Word and element pointing entries:
--- start ---

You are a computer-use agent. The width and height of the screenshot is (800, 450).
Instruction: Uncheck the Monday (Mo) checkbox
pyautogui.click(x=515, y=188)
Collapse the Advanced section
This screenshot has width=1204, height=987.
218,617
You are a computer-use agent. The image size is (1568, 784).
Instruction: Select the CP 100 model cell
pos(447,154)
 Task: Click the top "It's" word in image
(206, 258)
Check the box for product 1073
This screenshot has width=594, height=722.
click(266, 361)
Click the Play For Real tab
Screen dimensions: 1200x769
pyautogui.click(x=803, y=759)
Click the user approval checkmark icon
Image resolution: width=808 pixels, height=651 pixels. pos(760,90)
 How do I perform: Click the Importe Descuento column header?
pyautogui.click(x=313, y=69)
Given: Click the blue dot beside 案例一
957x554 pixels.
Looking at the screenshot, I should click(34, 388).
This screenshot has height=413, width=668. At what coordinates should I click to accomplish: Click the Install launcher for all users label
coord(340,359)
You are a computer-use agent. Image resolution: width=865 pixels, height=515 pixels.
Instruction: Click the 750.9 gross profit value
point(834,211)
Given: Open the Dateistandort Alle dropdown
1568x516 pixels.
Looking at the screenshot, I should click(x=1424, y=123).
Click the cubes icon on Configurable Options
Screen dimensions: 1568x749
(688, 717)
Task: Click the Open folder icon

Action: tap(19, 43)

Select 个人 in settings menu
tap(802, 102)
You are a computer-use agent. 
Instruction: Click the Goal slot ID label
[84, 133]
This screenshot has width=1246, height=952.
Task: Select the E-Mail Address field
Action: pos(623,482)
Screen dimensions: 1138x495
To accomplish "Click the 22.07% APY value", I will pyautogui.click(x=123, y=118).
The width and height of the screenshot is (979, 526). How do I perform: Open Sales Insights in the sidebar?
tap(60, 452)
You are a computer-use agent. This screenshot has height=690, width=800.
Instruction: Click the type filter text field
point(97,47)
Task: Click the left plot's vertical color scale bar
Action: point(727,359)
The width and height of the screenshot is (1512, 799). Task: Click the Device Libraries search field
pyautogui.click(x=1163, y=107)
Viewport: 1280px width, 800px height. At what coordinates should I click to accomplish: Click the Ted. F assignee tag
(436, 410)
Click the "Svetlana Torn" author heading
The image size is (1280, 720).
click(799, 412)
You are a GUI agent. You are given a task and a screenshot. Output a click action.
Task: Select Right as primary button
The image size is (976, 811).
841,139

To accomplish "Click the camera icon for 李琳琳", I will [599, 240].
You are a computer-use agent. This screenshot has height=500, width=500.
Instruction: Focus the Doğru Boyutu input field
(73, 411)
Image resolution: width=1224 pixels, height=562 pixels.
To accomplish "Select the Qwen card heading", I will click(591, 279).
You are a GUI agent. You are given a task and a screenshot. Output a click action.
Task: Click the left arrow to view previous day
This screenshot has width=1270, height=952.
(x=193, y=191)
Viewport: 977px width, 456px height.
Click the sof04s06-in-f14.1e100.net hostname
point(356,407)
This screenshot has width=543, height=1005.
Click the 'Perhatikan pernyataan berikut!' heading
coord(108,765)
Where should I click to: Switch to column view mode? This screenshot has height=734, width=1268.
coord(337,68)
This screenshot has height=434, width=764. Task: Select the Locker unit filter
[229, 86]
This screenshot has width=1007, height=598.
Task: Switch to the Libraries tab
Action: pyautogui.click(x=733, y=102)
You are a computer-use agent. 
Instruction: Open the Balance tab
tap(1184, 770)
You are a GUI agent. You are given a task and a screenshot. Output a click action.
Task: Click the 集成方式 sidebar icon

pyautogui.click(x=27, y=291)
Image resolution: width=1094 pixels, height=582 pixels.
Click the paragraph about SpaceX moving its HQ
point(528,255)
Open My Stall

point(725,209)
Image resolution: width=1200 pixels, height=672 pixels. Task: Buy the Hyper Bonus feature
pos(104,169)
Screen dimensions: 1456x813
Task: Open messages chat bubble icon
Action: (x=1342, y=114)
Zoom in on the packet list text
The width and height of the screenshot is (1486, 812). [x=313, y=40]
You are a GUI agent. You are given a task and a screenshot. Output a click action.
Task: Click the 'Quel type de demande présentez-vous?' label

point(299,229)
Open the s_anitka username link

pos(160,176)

--- end ---

● **What to work on**:
Copy out every line of the data above word for word, keeping the original order.

● **Answer**:
You are a computer-use agent. The width and height of the screenshot is (800, 450).
Instruction: Uncheck the Monday (Mo) checkbox
pyautogui.click(x=515, y=188)
Collapse the Advanced section
This screenshot has width=1204, height=987.
218,617
You are a computer-use agent. The image size is (1568, 784).
Instruction: Select the CP 100 model cell
pos(447,154)
 Task: Click the top "It's" word in image
(206, 258)
Check the box for product 1073
This screenshot has width=594, height=722.
click(266, 361)
Click the Play For Real tab
Screen dimensions: 1200x769
pyautogui.click(x=803, y=759)
Click the user approval checkmark icon
Image resolution: width=808 pixels, height=651 pixels. pos(760,90)
 How do I perform: Click the Importe Descuento column header?
pyautogui.click(x=313, y=69)
Given: Click the blue dot beside 案例一
957x554 pixels.
Looking at the screenshot, I should click(34, 388).
This screenshot has height=413, width=668. At what coordinates should I click to accomplish: Click the Install launcher for all users label
coord(340,359)
You are a computer-use agent. Image resolution: width=865 pixels, height=515 pixels.
Instruction: Click the 750.9 gross profit value
point(834,211)
Given: Open the Dateistandort Alle dropdown
1568x516 pixels.
Looking at the screenshot, I should click(x=1424, y=123).
Click the cubes icon on Configurable Options
Screen dimensions: 1568x749
(688, 717)
Task: Click the Open folder icon

Action: tap(19, 43)

Select 个人 in settings menu
tap(802, 102)
You are a computer-use agent. 
Instruction: Click the Goal slot ID label
[84, 133]
This screenshot has width=1246, height=952.
Task: Select the E-Mail Address field
Action: pos(623,482)
Screen dimensions: 1138x495
To accomplish "Click the 22.07% APY value", I will pyautogui.click(x=123, y=118).
The width and height of the screenshot is (979, 526). How do I perform: Open Sales Insights in the sidebar?
tap(60, 452)
You are a computer-use agent. This screenshot has height=690, width=800.
Instruction: Click the type filter text field
point(97,47)
Task: Click the left plot's vertical color scale bar
Action: point(727,359)
The width and height of the screenshot is (1512, 799). Task: Click the Device Libraries search field
pyautogui.click(x=1163, y=107)
Viewport: 1280px width, 800px height. At what coordinates should I click to accomplish: Click the Ted. F assignee tag
(436, 410)
Click the "Svetlana Torn" author heading
The image size is (1280, 720).
click(799, 412)
You are a GUI agent. You are given a task and a screenshot. Output a click action.
Task: Select Right as primary button
The image size is (976, 811).
841,139

To accomplish "Click the camera icon for 李琳琳", I will [599, 240].
You are a computer-use agent. This screenshot has height=500, width=500.
Instruction: Focus the Doğru Boyutu input field
(73, 411)
Image resolution: width=1224 pixels, height=562 pixels.
To accomplish "Select the Qwen card heading", I will click(591, 279).
You are a GUI agent. You are given a task and a screenshot. Output a click action.
Task: Click the left arrow to view previous day
This screenshot has width=1270, height=952.
(x=193, y=191)
Viewport: 977px width, 456px height.
Click the sof04s06-in-f14.1e100.net hostname
point(356,407)
This screenshot has width=543, height=1005.
Click the 'Perhatikan pernyataan berikut!' heading
coord(108,765)
Where should I click to: Switch to column view mode? This screenshot has height=734, width=1268.
coord(337,68)
This screenshot has height=434, width=764. Task: Select the Locker unit filter
[229, 86]
This screenshot has width=1007, height=598.
Task: Switch to the Libraries tab
Action: pyautogui.click(x=733, y=102)
You are a computer-use agent. 
Instruction: Open the Balance tab
tap(1184, 770)
You are a GUI agent. You are given a task and a screenshot. Output a click action.
Task: Click the 集成方式 sidebar icon

pyautogui.click(x=27, y=291)
Image resolution: width=1094 pixels, height=582 pixels.
Click the paragraph about SpaceX moving its HQ
point(528,255)
Open My Stall

point(725,209)
Image resolution: width=1200 pixels, height=672 pixels. Task: Buy the Hyper Bonus feature
pos(104,169)
Screen dimensions: 1456x813
Task: Open messages chat bubble icon
Action: (x=1342, y=114)
Zoom in on the packet list text
The width and height of the screenshot is (1486, 812). [x=313, y=40]
You are a GUI agent. You are given a task and a screenshot. Output a click action.
Task: Click the 'Quel type de demande présentez-vous?' label

point(299,229)
Open the s_anitka username link

pos(160,176)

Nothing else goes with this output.